封筒から出した通知に上から下まで目を通しながらも、ユウキはサクヤとコウに正論をぶつけて言いくるめる。
椅子に両手を置いて堂々と座るその姿に、敬意の二文字はない。

だが、ユウキの後ろにある数々のディスプレイ。それぞれのディスプレイには、まったくバラバラの数式のようなものが映し出されていた。時々記号も入っているし、何かのシステムだろうか。
これだけの量をユウキ一人で全てつくったのだとしたら、この人物は、とんでもない天才だ。認めたくはないが。

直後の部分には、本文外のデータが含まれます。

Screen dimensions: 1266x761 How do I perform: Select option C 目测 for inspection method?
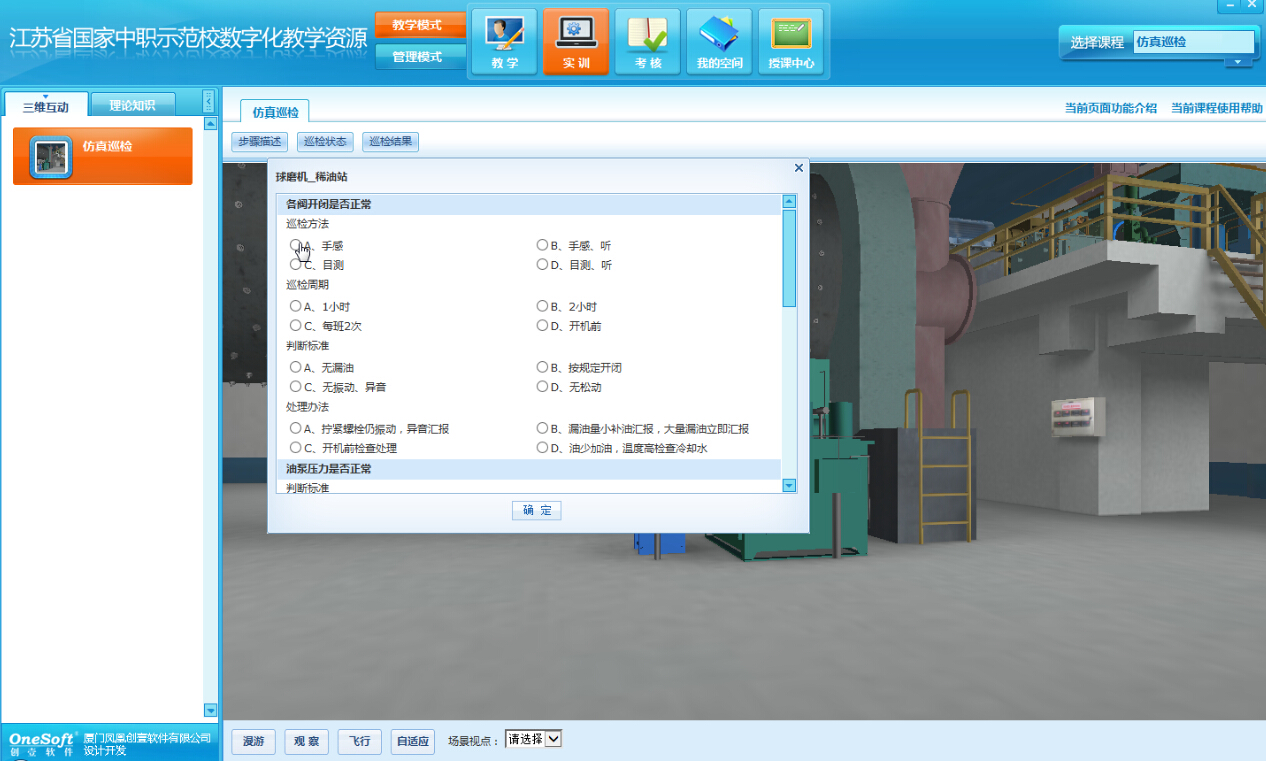[296, 265]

「――それより四宮くん。さっき、私たちの名前を言い当てたこと……学園のデータベースに"ハッキング"をしたのね?」
「へえ……」


アスカいわく、マンションの入り口で会話をしたときは、ユウキはサクヤたちの顔さえ知らなかった。だが、部屋に入った瞬間、サクヤたちの名前、クラスまでも言い当てた。これは、学園のデータベースに入り込み、調べたからだという。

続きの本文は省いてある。